## Task to complete
Repeat the data in full. No line may differ from the original.

####

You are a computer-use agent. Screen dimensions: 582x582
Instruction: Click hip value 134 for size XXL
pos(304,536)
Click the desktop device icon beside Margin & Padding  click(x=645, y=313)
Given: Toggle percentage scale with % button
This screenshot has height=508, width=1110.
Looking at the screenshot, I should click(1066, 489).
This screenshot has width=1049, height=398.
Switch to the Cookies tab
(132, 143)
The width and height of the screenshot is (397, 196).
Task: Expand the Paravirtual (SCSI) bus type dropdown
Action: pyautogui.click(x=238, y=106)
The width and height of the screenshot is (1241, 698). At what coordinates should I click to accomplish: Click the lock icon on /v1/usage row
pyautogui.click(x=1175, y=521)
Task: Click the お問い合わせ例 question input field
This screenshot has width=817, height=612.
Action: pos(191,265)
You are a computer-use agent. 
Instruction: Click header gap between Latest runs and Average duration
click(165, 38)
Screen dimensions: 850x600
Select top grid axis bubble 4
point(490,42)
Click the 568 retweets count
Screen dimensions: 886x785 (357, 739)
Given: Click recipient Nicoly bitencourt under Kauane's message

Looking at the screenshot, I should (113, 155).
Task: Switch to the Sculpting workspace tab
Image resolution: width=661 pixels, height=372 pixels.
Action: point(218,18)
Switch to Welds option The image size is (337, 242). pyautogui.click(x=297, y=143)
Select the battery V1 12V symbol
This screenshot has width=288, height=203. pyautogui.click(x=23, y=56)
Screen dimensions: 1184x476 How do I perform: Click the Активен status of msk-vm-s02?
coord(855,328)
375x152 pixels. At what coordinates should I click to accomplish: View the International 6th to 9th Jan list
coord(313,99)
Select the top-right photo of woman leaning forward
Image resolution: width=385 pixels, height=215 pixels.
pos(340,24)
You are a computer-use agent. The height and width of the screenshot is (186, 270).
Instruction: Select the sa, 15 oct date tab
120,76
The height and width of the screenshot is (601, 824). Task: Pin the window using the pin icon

####

## Completed task
You are a computer-use agent. Screen dimensions: 582x582
Instruction: Click hip value 134 for size XXL
pos(304,536)
Click the desktop device icon beside Margin & Padding  click(x=645, y=313)
Given: Toggle percentage scale with % button
This screenshot has height=508, width=1110.
Looking at the screenshot, I should click(1066, 489).
This screenshot has width=1049, height=398.
Switch to the Cookies tab
(132, 143)
The width and height of the screenshot is (397, 196).
Task: Expand the Paravirtual (SCSI) bus type dropdown
Action: pyautogui.click(x=238, y=106)
The width and height of the screenshot is (1241, 698). At what coordinates should I click to accomplish: Click the lock icon on /v1/usage row
pyautogui.click(x=1175, y=521)
Task: Click the お問い合わせ例 question input field
This screenshot has width=817, height=612.
Action: pos(191,265)
You are a computer-use agent. 
Instruction: Click header gap between Latest runs and Average duration
click(165, 38)
Screen dimensions: 850x600
Select top grid axis bubble 4
point(490,42)
Click the 568 retweets count
Screen dimensions: 886x785 (357, 739)
Given: Click recipient Nicoly bitencourt under Kauane's message

Looking at the screenshot, I should (113, 155).
Task: Switch to the Sculpting workspace tab
Image resolution: width=661 pixels, height=372 pixels.
Action: point(218,18)
Switch to Welds option The image size is (337, 242). pyautogui.click(x=297, y=143)
Select the battery V1 12V symbol
This screenshot has width=288, height=203. pyautogui.click(x=23, y=56)
Screen dimensions: 1184x476 How do I perform: Click the Активен status of msk-vm-s02?
coord(855,328)
375x152 pixels. At what coordinates should I click to accomplish: View the International 6th to 9th Jan list
coord(313,99)
Select the top-right photo of woman leaning forward
Image resolution: width=385 pixels, height=215 pixels.
pos(340,24)
You are a computer-use agent. The height and width of the screenshot is (186, 270).
Instruction: Select the sa, 15 oct date tab
120,76
The height and width of the screenshot is (601, 824). Task: Pin the window using the pin icon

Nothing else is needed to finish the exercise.